Create a workflow at .github/workflows/browser-tests.yml to run checks on every push and pull request. The job provisions Chrome, installs Kane CLI, and executes your objective with credentials read from the secrets you just created.

name: Browser Tests
on: [push, pull_request]

jobs:
  kane-tests:
    runs-on: ubuntu-latest
    steps:
      - name: Check out repository source code
        uses: actions/checkout@v4
      - name: Initialize Node.js execution runtime
        uses: actions/setup-node@v4
        with:
          node-version: '20'
      - name: Provision live Chrome browser on runner
        uses: browser-actions/setup-chrome@v1
      - name: Globally install Kane CLI utility
        run: npm install -g @testmuai/kane-cli
      - name: Execute automated browser checks
        env:
          LT_USERNAME: ${{ secrets.LT_USERNAME }}
          LT_ACCESS_KEY: ${{ secrets.LT_ACCESS_KEY }}
        run: |
          kane-cli run "go to https://staging.myapp.com, log in, assert the dashboard shows 'Welcome'" \
            --headless --agent --timeout 300 \
            --username "$LT_USERNAME" --access-key "$LT_ACCESS_KEY"

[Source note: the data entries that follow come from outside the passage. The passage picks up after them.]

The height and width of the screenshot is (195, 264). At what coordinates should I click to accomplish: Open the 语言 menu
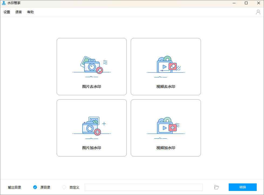pos(18,12)
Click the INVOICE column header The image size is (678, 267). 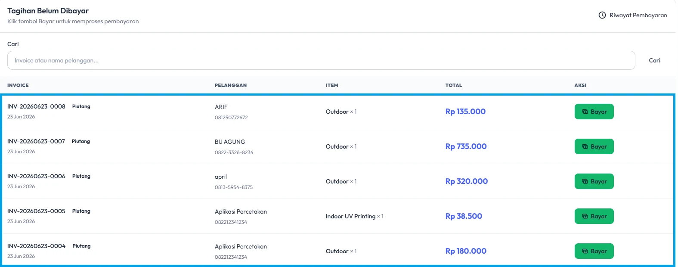coord(18,85)

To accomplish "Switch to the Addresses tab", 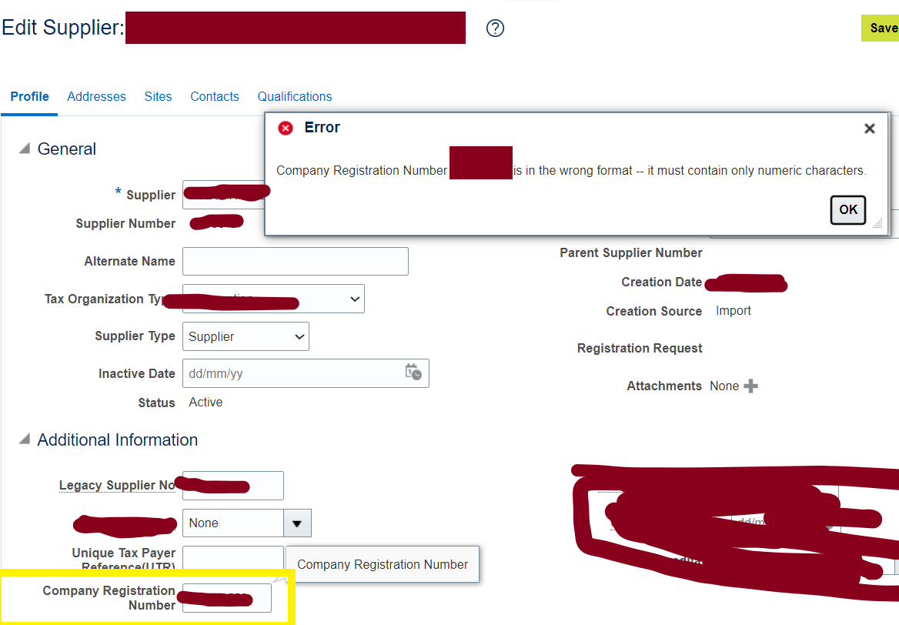I will pyautogui.click(x=96, y=96).
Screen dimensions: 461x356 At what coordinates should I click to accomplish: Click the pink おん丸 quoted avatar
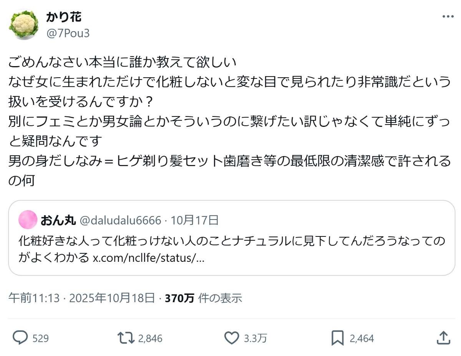pyautogui.click(x=28, y=220)
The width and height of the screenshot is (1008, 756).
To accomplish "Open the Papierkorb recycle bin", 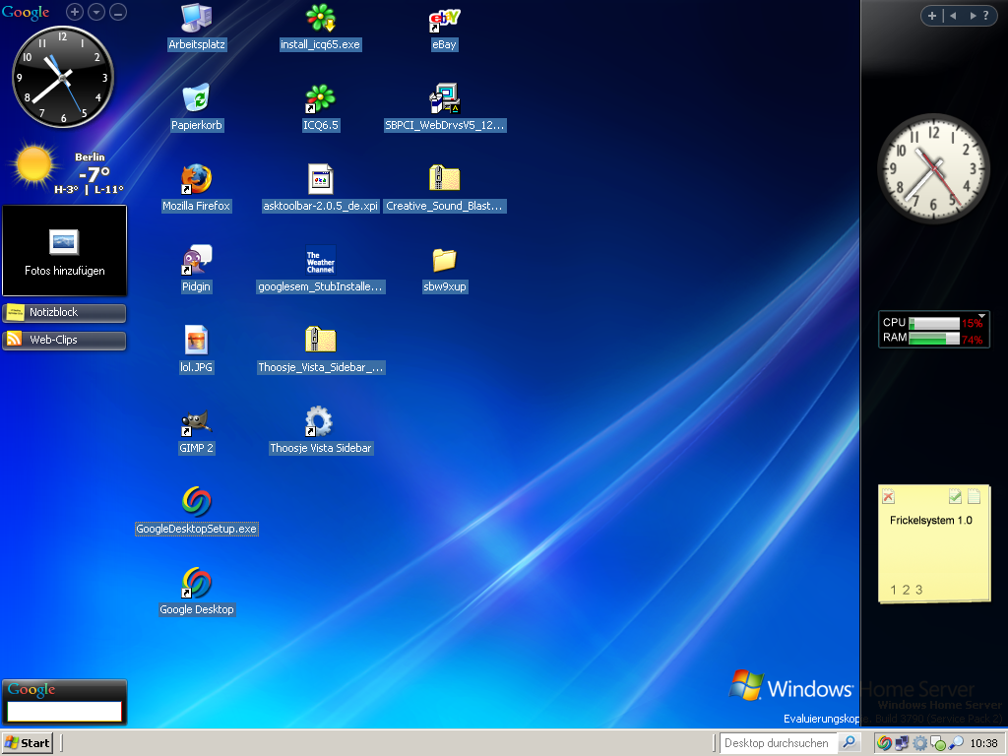I will click(x=196, y=99).
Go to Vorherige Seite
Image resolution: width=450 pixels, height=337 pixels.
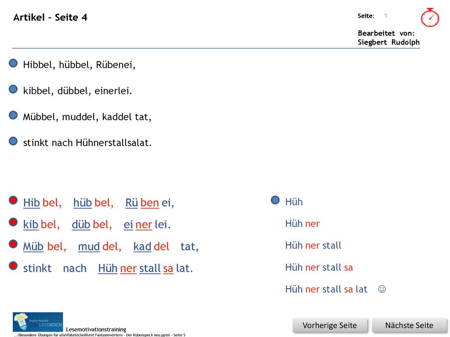[x=330, y=326]
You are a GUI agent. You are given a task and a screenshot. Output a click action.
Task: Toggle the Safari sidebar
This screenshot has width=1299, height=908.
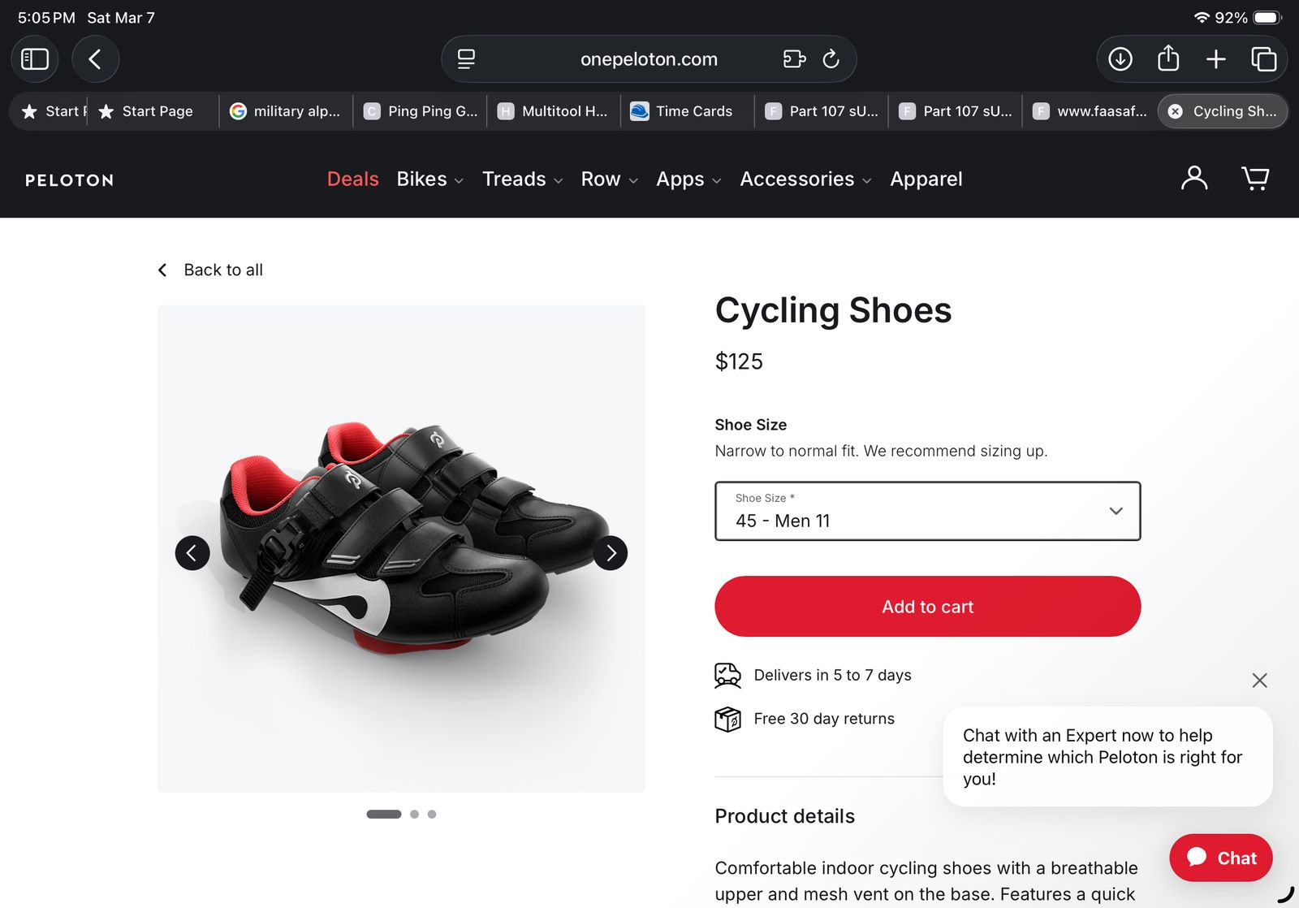35,59
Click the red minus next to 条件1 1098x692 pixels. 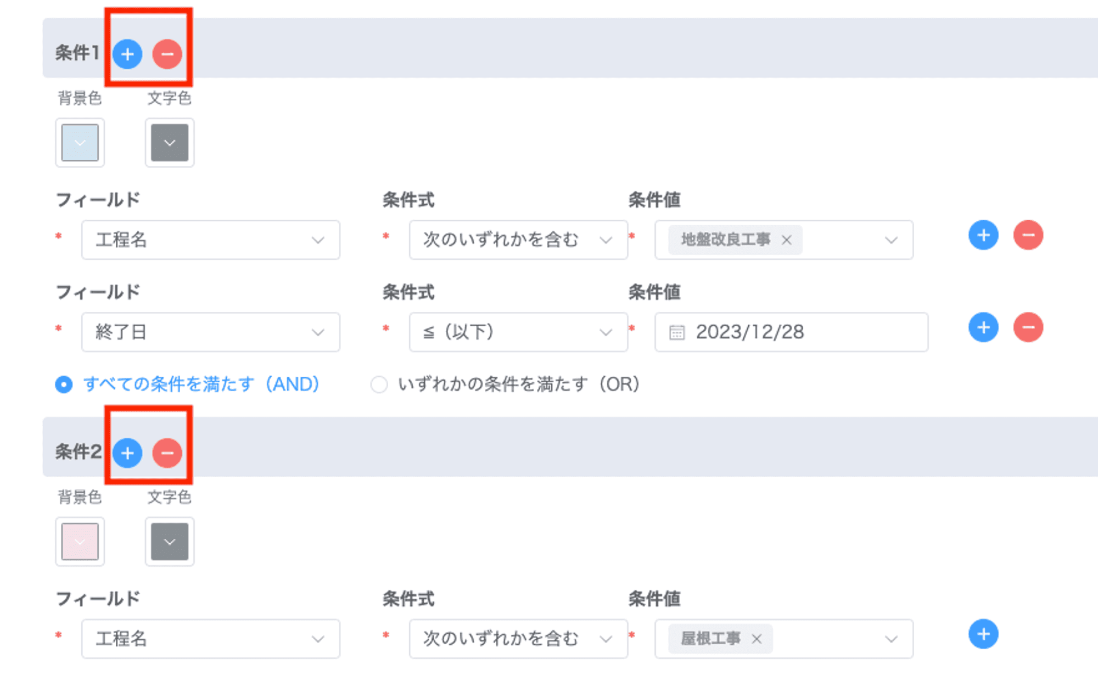[167, 54]
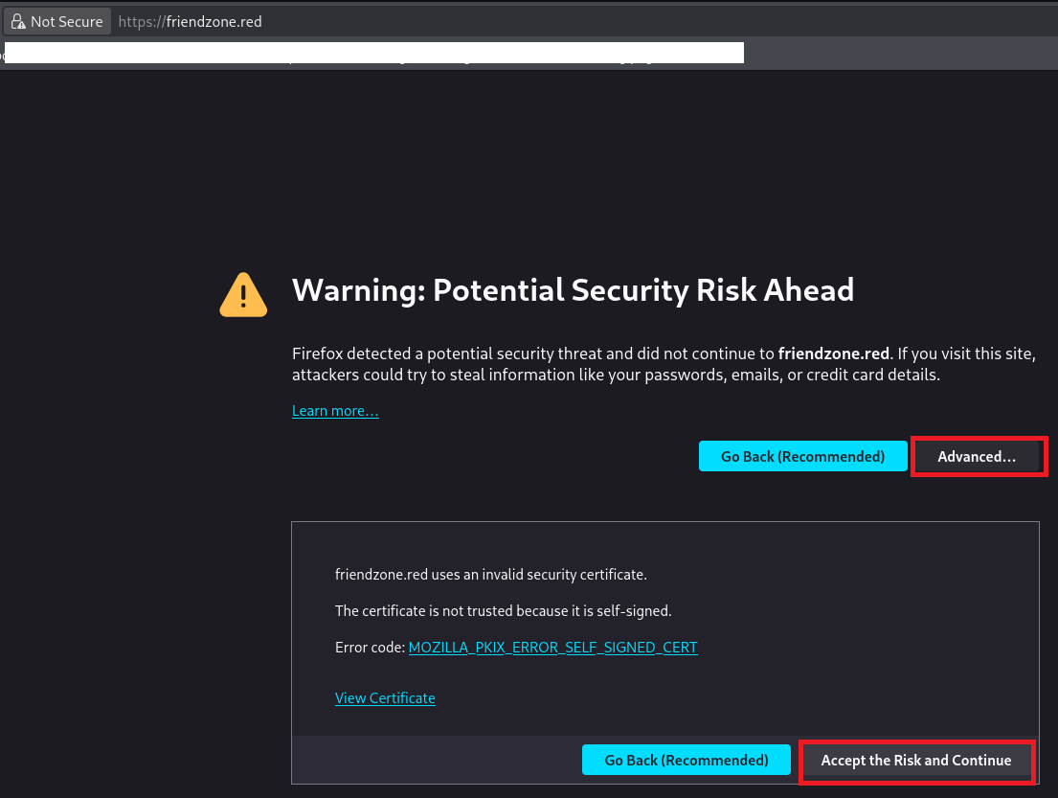Click the "attackers could try to steal information" sentence

pyautogui.click(x=616, y=375)
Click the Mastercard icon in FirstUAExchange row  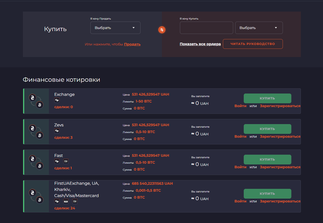(x=75, y=201)
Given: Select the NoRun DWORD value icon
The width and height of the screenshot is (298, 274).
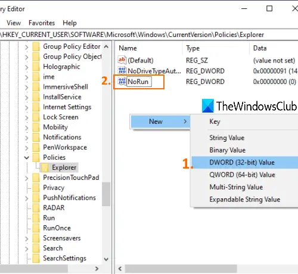Looking at the screenshot, I should pos(122,82).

Essential Pipeline Parameters Explained

Each flag in the run step controls how the check behaves on the runner. The three below are the ones that matter most for a stable, predictable pipeline.

  • --headless: forces Chrome without a display server, required since cloud runners have no GUI.
  • --timeout 300: sets a hard 5-minute ceiling so a stalled process does not hang and burn runner credits.
  • --variables-file: injects environment-specific configs, logins, and feature flags into your plain-English objectives.

Deciphering POSIX Exit Statuses for Pipeline Control

Kane CLI communicates with your CI manager via standard POSIX exit codes, so there is no custom parsing to maintain. The runner reads the code and decides whether to continue, halt, or flag an operational issue. The diagram above maps each code to the pipeline state it triggers.

  • exit 0: all checks and assertions passed, the runner continues to deployment.
  • exit 1: a functional assertion failed in the DOM, the build halts and the PR merge is blocked.
  • exit 2: an environment or infrastructure error such as invalid auth, a hard stop flagging an operational issue.
  • exit 3: the run hit the --timeout boundary and was terminated to free runner resources.

Managing Minimal, Chrome-Free Environments

If your runner image cannot install Chrome locally, as with lightweight Node Alpine images, you can bypass the local browser requirement entirely. Point the CLI at a remote browser grid with the --ws-endpoint or --cdp-endpoint flags. Kane CLI streams instructions to the remote browser over WebSockets and returns the same deterministic exit codes.

Note

Note: Want the full flag reference and agent setup behind this workflow? Read the Kane CLI docs. Read the docs

Once the pipeline is green, the same plain-English objective doubles as a guard you can run before any pull request, the way teams run a UI check before a PR to catch broken journeys early. Gate every merge on a real browser check and your CI stops trusting proxies and starts trusting the actual user journey.